LLM agents built realistic networks but generated content with 30% less toxicity than real users.

Deep Dive

A team of researchers from Politecnico di Milano has published a novel study on arXiv, demonstrating the use of Large Language Model (LLM)-based AI agents to simulate online social media conversations. The researchers built upon an existing simulator, creating agents with realistic user profiles calibrated on a dataset of real-world online conversations from the 2022 Italian political election. They introduced mechanisms for opinion modeling to examine how these AI agents interact, form connections, and evolve their stances on controversial topics over time in a simulated microblogging environment.
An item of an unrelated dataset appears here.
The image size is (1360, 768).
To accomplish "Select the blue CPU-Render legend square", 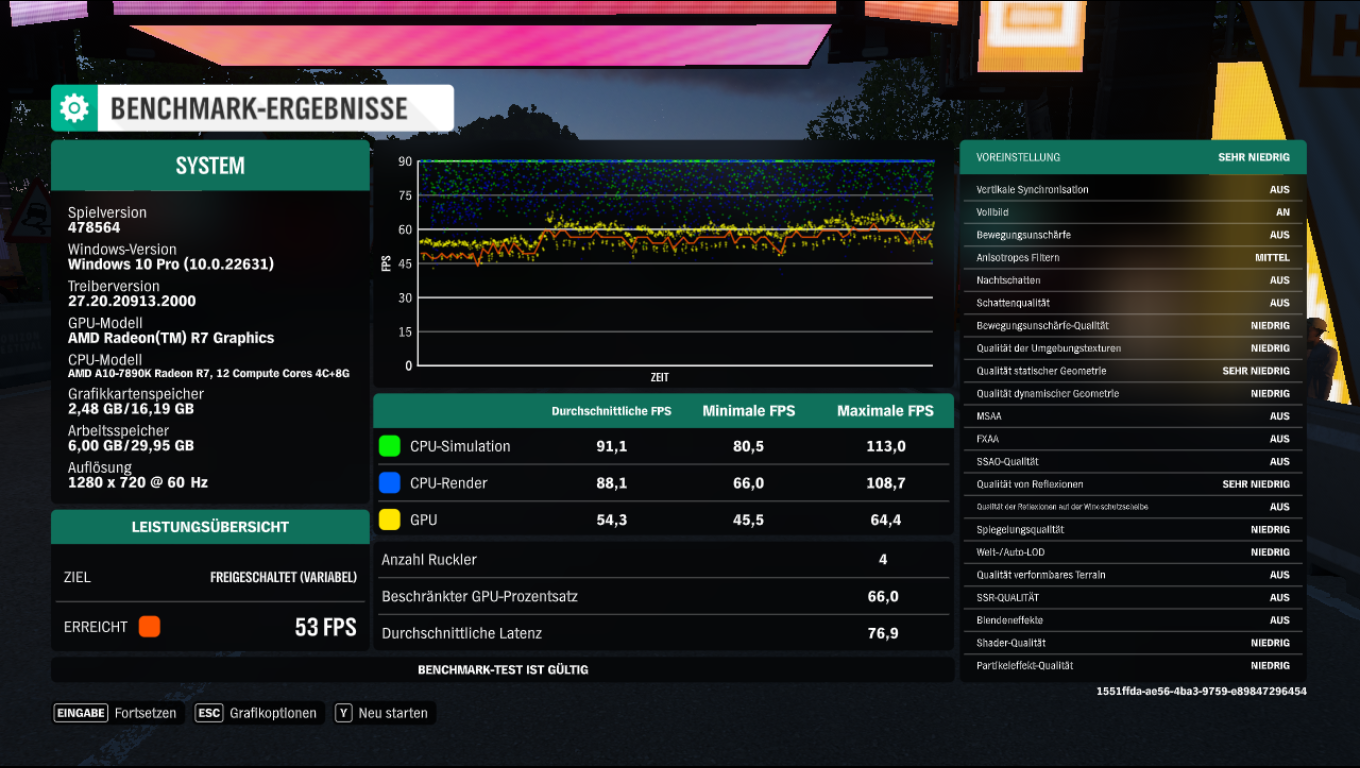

The results were a mixed bag of promise and limitation. On one hand, the LLM agents successfully generated coherent textual content and organically formed social network structures that mirrored realistic patterns of connection. Their opinion dynamics also evolved in ways comparable to traditional mathematical models used in social science. However, a key finding was that the AI-generated content displayed significantly less heterogeneity in tone and was notably less toxic—by roughly 30%—compared to the real human conversation data it was trained on. The study concluded that while LLMs show great potential for simulating social environments, accurately capturing the full spectrum of human behavior, including its negative and highly varied aspects, requires more sophisticated cognitive modeling at the agent initialization stage.

Key Points
  • AI agents were calibrated on a real dataset from the 2022 Italian political election, grounding the simulation in actual human behavior.
  • The simulated agents formed coherent social networks but their generated content was 30% less toxic and showed less tonal variety than real user data.
  • The study found that varying simulation parameters had little effect, indicating a need for better initial cognitive modeling of agents to improve realism.

Why It Matters

This research provides a controlled, ethical sandbox for studying misinformation and polarization, crucial for platform safety and policy design.